Vielleicht ist dir auch schon dieser Spruch begegnet:
Wählen Sie einen Beruf, den Sie lieben, und Sie müssen keinen einzigen Tag in Ihrem Leben arbeiten.
Das Internet schreibt dieses Zitat dem chinesischen Philosophen Konfuzius zu. Das stimmt aber wahrscheinlich nicht, wie Garson O‘Toole meint, der auf der Website Quote Investigator untersucht, welche Zitatgeber:innen wirklich hinter berühmten Sprüchen stecken. Wer den angeblichen Konfuzius-Satz erstmals gesagt hat, ist demnach unklar.
Ich wäre auch sehr enttäuscht von Konfuzius gewesen, wenn er derart plattes Zeug von sich gegeben hätte. Denn dieser Rat funktioniert ja nur für Menschen, die eine ganz klare Vorstellung davon haben, wofür sie brennen und das beruflich verwirklichen können. Für alle anderen erzeugt es enormen Druck und Unzufriedenheit.

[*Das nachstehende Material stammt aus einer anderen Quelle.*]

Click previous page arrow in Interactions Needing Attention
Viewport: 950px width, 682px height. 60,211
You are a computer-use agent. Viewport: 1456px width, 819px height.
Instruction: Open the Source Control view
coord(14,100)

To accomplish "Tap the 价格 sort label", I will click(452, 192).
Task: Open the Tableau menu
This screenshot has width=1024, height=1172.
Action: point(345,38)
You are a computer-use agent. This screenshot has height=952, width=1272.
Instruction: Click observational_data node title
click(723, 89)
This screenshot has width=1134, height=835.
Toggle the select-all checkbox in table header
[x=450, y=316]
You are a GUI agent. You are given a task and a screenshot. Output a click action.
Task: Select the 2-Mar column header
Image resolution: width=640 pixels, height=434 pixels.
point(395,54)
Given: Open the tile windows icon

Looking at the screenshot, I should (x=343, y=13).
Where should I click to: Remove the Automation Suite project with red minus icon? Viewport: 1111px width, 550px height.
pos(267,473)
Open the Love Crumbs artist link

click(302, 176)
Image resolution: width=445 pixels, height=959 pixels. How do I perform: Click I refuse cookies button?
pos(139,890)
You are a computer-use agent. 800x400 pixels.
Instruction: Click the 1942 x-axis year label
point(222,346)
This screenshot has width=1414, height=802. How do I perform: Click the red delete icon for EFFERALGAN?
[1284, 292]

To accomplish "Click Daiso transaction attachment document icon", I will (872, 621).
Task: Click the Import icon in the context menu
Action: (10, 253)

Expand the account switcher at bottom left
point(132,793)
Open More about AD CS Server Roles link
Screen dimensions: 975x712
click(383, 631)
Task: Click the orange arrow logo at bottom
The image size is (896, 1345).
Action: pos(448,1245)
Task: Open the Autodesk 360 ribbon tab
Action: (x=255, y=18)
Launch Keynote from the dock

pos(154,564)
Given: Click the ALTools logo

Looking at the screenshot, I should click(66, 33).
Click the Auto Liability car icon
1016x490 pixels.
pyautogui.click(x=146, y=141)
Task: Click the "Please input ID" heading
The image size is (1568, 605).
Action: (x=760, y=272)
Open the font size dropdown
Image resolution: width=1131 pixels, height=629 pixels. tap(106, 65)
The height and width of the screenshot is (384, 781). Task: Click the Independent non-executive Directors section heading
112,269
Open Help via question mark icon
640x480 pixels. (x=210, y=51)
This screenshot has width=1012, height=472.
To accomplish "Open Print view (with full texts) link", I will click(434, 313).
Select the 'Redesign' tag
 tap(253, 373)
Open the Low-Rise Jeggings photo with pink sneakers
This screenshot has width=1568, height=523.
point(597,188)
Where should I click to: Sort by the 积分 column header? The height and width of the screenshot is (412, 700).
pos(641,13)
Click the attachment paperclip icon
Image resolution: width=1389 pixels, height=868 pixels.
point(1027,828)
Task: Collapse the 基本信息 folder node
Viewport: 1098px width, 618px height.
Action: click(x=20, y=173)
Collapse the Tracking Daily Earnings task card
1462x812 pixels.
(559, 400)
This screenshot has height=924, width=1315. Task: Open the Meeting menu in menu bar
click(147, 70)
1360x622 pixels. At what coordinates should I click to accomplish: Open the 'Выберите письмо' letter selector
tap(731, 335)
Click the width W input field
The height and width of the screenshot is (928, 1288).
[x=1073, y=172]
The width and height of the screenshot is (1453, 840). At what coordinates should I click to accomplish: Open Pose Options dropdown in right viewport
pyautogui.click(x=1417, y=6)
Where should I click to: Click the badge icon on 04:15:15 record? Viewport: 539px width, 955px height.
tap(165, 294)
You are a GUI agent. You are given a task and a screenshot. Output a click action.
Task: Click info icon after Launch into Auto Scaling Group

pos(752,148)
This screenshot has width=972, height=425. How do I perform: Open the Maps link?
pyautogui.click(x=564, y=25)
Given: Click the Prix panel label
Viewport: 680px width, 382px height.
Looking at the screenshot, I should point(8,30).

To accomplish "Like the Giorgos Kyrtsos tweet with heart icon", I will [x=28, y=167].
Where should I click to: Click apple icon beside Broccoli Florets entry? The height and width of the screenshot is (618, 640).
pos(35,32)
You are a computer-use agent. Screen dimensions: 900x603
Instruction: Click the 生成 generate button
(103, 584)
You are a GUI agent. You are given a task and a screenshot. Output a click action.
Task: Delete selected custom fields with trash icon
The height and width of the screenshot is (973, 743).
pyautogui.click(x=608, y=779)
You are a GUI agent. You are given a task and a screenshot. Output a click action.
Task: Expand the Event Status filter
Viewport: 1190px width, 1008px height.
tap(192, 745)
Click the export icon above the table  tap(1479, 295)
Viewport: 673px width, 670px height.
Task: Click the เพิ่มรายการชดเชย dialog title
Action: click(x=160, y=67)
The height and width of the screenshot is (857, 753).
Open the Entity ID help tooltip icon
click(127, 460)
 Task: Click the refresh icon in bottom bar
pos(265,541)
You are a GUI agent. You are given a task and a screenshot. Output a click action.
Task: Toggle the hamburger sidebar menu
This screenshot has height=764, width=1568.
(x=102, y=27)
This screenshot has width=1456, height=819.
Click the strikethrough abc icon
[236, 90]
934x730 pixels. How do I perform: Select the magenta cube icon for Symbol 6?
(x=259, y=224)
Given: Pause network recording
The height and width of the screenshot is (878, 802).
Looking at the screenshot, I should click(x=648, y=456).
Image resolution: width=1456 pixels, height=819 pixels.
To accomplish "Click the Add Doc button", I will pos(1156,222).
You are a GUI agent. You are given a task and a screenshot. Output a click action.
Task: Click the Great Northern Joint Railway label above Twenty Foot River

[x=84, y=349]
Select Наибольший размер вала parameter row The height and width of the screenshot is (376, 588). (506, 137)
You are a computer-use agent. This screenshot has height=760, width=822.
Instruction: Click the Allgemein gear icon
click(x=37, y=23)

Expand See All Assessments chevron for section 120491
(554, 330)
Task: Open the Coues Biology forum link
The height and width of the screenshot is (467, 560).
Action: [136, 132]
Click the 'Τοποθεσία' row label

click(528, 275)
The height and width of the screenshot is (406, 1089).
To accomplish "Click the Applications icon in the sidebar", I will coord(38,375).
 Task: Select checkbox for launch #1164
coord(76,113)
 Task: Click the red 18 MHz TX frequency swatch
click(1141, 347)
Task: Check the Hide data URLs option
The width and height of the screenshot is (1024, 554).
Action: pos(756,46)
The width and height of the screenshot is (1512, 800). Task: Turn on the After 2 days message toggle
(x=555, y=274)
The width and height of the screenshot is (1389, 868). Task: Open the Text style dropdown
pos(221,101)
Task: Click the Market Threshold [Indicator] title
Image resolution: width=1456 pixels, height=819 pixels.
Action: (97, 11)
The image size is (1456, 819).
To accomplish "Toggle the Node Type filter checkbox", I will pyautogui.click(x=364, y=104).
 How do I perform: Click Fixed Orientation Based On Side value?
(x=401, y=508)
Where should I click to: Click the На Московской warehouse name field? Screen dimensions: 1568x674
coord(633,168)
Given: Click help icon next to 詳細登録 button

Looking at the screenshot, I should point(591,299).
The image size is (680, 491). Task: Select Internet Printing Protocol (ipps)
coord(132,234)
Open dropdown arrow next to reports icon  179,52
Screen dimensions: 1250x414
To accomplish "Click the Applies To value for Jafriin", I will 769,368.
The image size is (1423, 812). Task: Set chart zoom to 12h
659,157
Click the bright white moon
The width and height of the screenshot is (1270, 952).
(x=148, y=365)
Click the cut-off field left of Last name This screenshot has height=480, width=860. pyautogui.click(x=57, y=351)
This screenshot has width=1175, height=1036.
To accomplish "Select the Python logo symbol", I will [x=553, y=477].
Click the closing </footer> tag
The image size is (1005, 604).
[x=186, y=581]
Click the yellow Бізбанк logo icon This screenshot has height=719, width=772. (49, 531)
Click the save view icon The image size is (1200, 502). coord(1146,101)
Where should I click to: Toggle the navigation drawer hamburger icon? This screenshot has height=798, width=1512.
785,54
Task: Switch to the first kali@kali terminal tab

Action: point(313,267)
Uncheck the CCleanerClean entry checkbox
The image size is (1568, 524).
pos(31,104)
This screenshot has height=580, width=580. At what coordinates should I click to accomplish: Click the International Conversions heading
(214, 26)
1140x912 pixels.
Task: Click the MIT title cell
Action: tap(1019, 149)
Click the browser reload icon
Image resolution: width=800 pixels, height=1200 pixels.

Mehr noch: Diese Haltung bringt Menschen dazu, sich mit schlechten Arbeitsbedingungen zufriedenzugeben, weil sie glauben, ihren Lohn im „Sinn“ ihrer Arbeit finden zu müssen oder in der Leidenschaft, die sie dafür haben. Unzählige Coaches verdienen derweil viel Geld damit, Menschen den Weg zu dieser ultimativen Leidenschaft zeigen zu wollen.
Reiche Menschen können auf Sinn eher verzichten
Ich will dem Bedürfnis nach Sinn gegenüber nicht zynisch sein, auch ich mache meinen Job nicht nur, um Geld zu verdienen (wer reich werden will, wird selten Journalist:in). Und tatsächlich hat eine ganze Reihe psychologischer Studien gezeigt, dass Menschen, die ihr Dasein als sinnvoll erleben, glücklicher und gesünder sind.
Aber warum verknüpfen wir diesen Sinn heute so extrem mit Erwerbsarbeit? Nicht jeder Mensch kann einen Job machen, der sich sinnvoll anfühlt (auch wenn mein Kollege Martin Gommel einen Vorschlag dazu hat).
Es ist wichtig, sich klarzumachen, dass der „Sinnkult“ als Rechtfertigung dafür dienen kann, Menschen auszubeuten. Die Soziologin Erin A. Czech schreibt:
Arbeitgeber bevorzugen nicht nur Leidenschaft unter den Arbeitnehmern, sondern nutzen sie oft auch aus. In einem Umfrageexperiment habe ich herausgefunden, dass leidenschaftliche Bewerber zum Teil deshalb geschätzt werden, weil von ihnen erwartet wird, dass sie mehr Arbeit für das Unternehmen leisten, ohne dass ihre Vergütung steigt.
Passenderweise haben kanadische Forscher:innen herausgefunden, dass das Sinnversprechen für reiche Menschen weniger wichtig ist. Wer reich ist, kann eher auf Sinn verzichten.
Hier also ein einfaches Prinzip, das Newport als Ersatz für den Sinnkult vorschlägt. Ob Menschen mit ihrer Arbeit glücklich sind oder nicht, meint er, hat wenig damit zu tun, was sie tun. Und viel damit, wie. Letztlich geht es um die Hingabe an die Tätigkeit, für die man sich entschieden hat – egal, was es ist. Er sagt:
Leidenschaft ist nicht etwas, dem man folgt. Sie ist etwas, das Ihnen folgen wird, während Sie sich bemühen, einen wertvollen Beitrag in der Welt zu leisten.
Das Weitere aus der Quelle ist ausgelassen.